Given an irreducible homogeneous polynomial $F \in \mathbb{Z}[x_1,\cdots,x_n]$ (which can be assumed to be irreducible over $\bar{\mathbb{Q}}$ if necessary),
Is it true that there exists arbitrarily large prime such that $F$ modulo $p$ is irreducible? What about geometrically irreducible?
Is there anything we can say about the smallest prime $p$ such that $F$ modulo $p$ is irreducible? Same question for geometric irreducibililty.
Motivation: I am trying to understand the Lang-Weil bound for varieties over finite field. It seems like one needs some kind of geometric irreducibility to apply the bound, so I would like to know the answer to especially question 2, as it is related to how I want to use the bound. Thanks!
First Lang-Weil estimate is for any algebraic variety $X$ over $\mathbb F_q$. The number of points of $X$ in $\mathbb F_{q^n}$ is equivalent to $c(X)(q^n)^{\dim X}$ if $c(X)$ is the number of geometric irreducible components of $X$ of dimension $\dim X$.
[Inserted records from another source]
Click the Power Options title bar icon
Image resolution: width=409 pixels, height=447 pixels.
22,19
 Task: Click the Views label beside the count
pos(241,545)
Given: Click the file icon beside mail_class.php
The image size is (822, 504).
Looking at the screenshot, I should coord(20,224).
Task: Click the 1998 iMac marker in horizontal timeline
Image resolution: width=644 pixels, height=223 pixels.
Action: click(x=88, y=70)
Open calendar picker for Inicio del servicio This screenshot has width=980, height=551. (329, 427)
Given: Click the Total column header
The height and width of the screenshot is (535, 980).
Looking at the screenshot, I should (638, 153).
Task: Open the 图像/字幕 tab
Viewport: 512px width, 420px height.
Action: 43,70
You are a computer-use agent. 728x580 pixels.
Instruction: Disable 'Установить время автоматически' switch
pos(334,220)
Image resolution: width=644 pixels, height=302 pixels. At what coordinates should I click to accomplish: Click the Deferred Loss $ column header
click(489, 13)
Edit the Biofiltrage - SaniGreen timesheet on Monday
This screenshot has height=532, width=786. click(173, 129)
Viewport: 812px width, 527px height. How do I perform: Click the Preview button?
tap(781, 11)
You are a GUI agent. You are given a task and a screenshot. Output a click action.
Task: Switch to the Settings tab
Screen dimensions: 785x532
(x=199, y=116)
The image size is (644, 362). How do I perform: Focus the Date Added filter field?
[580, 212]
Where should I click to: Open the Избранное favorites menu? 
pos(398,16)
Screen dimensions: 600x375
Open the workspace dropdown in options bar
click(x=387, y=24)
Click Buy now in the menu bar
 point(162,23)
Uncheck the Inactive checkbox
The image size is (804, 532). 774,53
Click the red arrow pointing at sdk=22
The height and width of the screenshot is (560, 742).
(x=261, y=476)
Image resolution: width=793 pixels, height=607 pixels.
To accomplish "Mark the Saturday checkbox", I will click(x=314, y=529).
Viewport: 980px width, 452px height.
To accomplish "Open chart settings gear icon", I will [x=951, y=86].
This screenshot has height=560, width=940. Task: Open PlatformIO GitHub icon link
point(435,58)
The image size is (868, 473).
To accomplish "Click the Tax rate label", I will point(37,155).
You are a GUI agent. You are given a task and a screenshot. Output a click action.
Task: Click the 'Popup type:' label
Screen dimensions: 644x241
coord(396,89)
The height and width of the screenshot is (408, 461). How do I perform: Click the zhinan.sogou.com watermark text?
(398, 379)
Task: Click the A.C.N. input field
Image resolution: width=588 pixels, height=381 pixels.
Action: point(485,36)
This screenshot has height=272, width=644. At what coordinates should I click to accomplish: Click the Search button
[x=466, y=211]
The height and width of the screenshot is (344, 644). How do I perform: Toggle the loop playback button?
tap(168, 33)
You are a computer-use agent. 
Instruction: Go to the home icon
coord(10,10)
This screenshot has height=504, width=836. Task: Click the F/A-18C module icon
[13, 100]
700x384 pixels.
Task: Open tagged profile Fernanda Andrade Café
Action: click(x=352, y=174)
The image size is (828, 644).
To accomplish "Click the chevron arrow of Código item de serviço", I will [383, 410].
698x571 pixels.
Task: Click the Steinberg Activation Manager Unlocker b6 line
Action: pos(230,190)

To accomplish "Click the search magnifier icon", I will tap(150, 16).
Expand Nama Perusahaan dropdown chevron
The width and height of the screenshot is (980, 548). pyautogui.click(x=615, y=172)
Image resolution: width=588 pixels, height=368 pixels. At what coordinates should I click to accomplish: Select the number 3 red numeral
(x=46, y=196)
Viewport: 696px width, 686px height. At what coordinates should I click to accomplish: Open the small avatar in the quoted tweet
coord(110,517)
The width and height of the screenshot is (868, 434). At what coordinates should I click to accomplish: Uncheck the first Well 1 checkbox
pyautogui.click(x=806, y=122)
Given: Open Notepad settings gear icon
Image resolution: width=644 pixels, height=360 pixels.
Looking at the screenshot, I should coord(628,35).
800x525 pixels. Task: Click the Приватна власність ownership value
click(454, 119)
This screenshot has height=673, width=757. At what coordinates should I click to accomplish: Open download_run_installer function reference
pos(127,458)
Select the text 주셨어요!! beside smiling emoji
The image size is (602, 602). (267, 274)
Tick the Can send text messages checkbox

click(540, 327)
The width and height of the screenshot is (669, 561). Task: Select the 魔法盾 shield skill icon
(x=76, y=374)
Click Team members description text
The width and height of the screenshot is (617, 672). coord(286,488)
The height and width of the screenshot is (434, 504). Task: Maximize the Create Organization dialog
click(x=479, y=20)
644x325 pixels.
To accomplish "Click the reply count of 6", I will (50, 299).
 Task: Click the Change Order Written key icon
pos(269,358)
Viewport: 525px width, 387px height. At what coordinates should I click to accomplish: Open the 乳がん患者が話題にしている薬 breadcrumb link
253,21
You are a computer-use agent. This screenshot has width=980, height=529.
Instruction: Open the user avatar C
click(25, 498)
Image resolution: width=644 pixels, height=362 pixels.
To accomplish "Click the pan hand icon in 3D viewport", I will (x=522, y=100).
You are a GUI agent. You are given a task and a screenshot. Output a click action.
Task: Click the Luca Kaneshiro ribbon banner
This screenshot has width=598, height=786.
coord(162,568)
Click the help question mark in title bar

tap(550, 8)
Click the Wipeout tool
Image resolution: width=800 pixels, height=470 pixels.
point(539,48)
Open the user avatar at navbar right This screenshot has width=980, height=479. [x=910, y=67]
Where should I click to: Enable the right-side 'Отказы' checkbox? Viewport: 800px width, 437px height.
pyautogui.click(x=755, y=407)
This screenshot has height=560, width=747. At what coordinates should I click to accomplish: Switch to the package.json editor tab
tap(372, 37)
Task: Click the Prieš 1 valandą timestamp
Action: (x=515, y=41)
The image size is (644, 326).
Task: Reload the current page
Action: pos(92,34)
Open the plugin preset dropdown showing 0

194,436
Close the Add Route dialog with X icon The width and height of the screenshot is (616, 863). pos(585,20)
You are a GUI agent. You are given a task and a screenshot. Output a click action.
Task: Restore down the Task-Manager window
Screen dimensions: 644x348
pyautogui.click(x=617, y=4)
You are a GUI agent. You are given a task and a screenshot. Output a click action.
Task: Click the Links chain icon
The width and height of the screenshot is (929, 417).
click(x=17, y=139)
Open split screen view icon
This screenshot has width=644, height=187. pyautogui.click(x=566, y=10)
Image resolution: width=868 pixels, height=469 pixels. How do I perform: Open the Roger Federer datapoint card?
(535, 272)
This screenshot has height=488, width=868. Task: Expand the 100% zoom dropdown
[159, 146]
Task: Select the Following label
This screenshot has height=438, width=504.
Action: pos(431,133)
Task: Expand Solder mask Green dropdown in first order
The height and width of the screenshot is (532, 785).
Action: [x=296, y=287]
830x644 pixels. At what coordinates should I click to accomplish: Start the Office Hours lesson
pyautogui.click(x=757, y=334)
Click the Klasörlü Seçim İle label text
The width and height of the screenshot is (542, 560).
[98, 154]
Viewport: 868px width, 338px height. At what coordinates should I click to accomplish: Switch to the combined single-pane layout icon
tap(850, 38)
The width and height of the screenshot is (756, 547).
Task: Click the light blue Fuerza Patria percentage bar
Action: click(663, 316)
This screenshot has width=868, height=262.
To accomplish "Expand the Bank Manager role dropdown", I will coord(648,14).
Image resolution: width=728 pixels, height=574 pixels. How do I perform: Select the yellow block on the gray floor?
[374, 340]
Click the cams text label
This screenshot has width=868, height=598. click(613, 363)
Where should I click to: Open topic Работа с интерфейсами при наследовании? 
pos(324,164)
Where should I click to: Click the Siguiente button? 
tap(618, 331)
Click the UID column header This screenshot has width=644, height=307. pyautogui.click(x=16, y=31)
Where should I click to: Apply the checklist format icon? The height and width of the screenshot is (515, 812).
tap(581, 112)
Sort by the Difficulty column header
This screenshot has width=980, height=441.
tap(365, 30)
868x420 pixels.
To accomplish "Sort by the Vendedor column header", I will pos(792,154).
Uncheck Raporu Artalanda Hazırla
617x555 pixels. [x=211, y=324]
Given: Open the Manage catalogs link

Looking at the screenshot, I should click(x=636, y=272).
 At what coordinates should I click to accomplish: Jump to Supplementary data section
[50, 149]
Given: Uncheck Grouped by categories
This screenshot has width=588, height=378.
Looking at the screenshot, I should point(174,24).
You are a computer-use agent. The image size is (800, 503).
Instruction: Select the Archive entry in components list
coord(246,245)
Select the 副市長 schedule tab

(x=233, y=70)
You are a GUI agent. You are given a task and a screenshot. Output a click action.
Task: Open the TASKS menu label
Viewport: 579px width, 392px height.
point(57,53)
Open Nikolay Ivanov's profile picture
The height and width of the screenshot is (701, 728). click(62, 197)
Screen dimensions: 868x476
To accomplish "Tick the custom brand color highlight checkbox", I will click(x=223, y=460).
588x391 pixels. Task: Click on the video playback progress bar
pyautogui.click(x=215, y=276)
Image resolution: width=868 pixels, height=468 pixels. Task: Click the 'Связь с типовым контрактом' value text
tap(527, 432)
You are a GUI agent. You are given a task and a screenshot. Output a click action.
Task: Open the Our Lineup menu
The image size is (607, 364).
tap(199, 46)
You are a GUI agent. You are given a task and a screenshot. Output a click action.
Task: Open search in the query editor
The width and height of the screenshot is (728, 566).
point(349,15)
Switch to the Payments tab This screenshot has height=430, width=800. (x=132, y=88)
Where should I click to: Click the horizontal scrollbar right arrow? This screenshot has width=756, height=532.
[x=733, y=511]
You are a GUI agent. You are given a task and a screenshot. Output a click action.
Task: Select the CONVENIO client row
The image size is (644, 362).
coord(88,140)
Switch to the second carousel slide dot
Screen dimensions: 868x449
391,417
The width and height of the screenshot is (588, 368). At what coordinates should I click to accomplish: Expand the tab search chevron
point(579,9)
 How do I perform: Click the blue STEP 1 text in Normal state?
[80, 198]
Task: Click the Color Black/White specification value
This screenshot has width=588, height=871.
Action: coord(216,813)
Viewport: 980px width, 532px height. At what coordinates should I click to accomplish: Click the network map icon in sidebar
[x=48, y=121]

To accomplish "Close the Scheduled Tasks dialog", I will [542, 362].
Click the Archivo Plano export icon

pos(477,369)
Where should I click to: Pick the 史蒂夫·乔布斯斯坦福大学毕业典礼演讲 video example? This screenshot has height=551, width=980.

Yes. This is quite general if the generic fiber is geometrically integral. Indeed, let $X\to Y$ be a morphism of finite type of irreducible noetherian schemes with geometrically integral generic fiber. Then there exists a dense open subset of $Y$ over which all fibers are geometrically integral, see EGA, IV, 9.7.7(iii) and (iv). In particular, if your $F$ is irreducible over $\bar{\mathbb Q}$, then for all $p$ big enough, $F$ mod $p$ is irreducible.
Let $n>1$ and let $F=x_1x_2-nx_3^2$. It is irreducible over $\bar{\mathbb Q}$, but reducible mod any prime $p\mid n$. So if you want some bound, you need to know more properties of $F$.
(=1bis) If $F$ is irreducible but not geometrically irreducible, then the . answer is no for general base ring. For example, if $R=\mathbb C[t]$ and $F=x_1^2-tx_2^2$, then $F$ is irreducible over $\mathbb C(t)$, but only one closed fiber is irreducible. However, over $\mathbb Z$, there is chance that the answer is yes using Chebotarev.